The "rat king" which was discovered in 1963 by the farmer P. van Nijnatten at Rucphen (Netherlands)as published by cryptozoologist M. Schneider consists of seven rats. X-ray images show formations of callus at the fractures of their tails which proves that these animals must have survived an extended period of time under those circumstances and also been fed by fellow rats. The number of adult animals among rat kings supports this theory, too.

Reception

Historically, rat kings were seen as an extremely bad omen, particularly associated with plagues. If they are formed naturally, this is a self-fulfilling omen, since large populations of rats housed in insufficient space generally bring with them disease and pestilence. With an increase in the size of the rat population comes an increase of the chance of outbreak of disease — for example, the Black Death, which is spread by the rats’ fleas.

The term rat king has often led to the misconception of a king of rats. This idea has been particularly appealing to the literary and artistic mind set: The Nutcracker, by Pyotr Ilyich Tchaikovsky, is set to a tale by E. T. A. Hoffmann, which features a mouse king as the villain. Another example is the fairy tale Rattenkönig Birlibi, by Ernst Moritz Arndt.

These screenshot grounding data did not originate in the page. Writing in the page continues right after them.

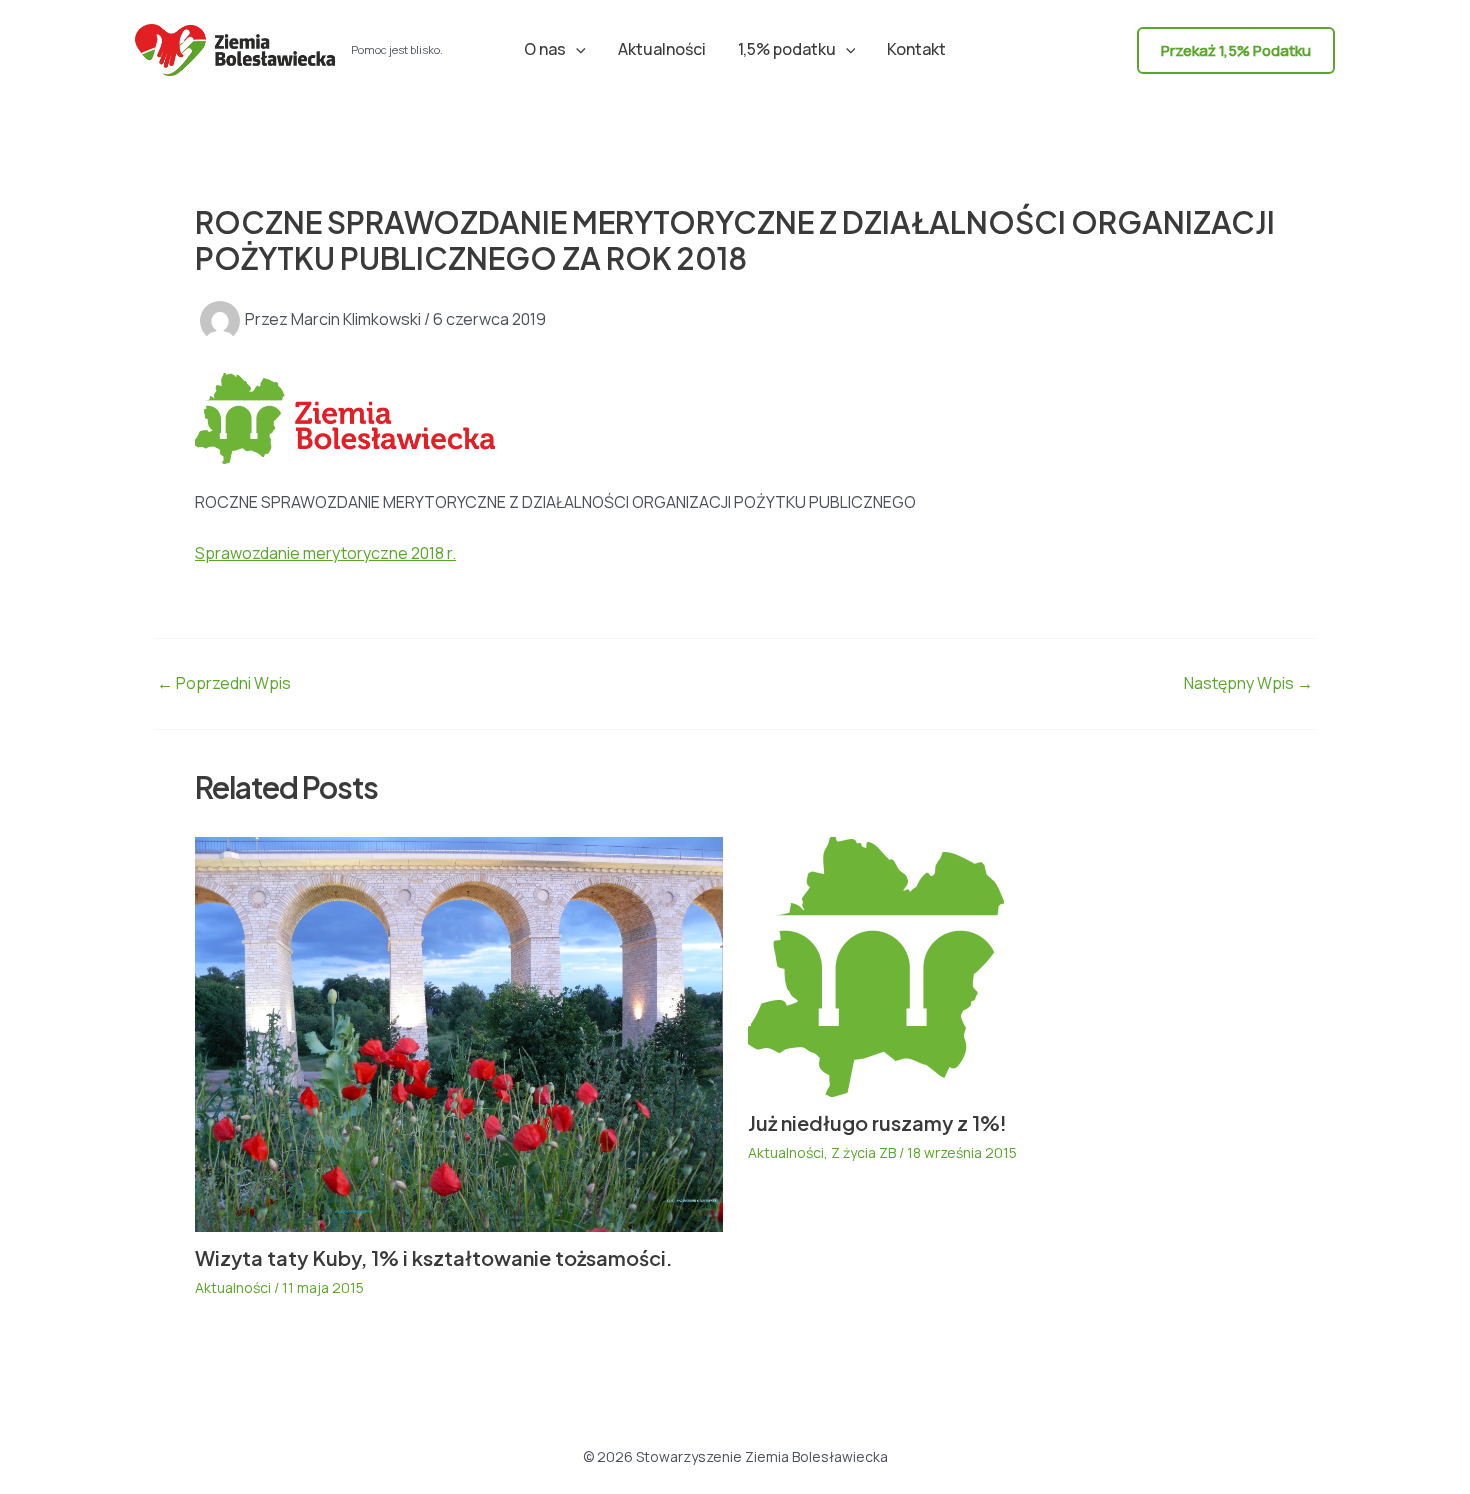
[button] (576, 49)
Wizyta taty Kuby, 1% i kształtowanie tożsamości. (434, 1257)
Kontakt (916, 49)
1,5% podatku (787, 49)
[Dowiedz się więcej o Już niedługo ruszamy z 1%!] (876, 965)
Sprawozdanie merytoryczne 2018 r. (325, 553)
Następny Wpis (1248, 683)
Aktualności (662, 49)
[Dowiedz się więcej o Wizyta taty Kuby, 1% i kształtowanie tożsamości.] (459, 1033)
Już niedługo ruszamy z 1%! (877, 1122)
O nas (545, 49)
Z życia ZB (863, 1152)
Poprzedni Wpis (224, 683)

Today, the rat king is occasionally used as a monster in horror novels (e.g., James Herbert’s The Rats), but the word rat king alone seems to have a certain attraction; hence, for example, the debut novels of British writers James Clavell and China Miéville, both titled King Rat. A fictional treatment of the rat-king legend and the supposed power over other rats can be found in Terry Pratchett's novel The Amazing Maurice and his Educated Rodents. A rat king in which the entwined rats share a hive mind is a significant character in Alan Moore's The Ballad of Halo Jones. One recent reference to the rat king can be found in Lars von Trier's film Epidemic, with the rat king as an omen for the upcoming disease. The concept also forms a theme in Michael Dibdin's detective novel Ratking.

In the 1987 television cartoon version of Teenage Mutant Ninja Turtles, one of the few non-mutant recurring villains whom the Turtles faced was the Rat King, a filthy lunatic dressed in rags, with the ability to control rats — originally by means of flute music, and later simply by the power of his mind. The Rat King lived in the sewers and believed rats to be superior to all other forms of life, and thus he desired to conquer the world with an army of rats. The Rat King's appearance was modelled on that of a similar character from the original comic series: Monster, a filth-obsessed, deluded youngster, who suffered an unknown trauma in his youth and, from then on, suffered from a form of multiple-personality syndrome, continously believing himself to be one of the many B-movie monsters he used to watch.

Etymological reference

It is occasionally asserted that rat king is derived from the French roi de rats; or possibly from rouet de rats (wheel of rats). However, this seems improbable, since the rat king is a predominantly German phenomenon. It is therefore more likely that the French designation was taken from the German.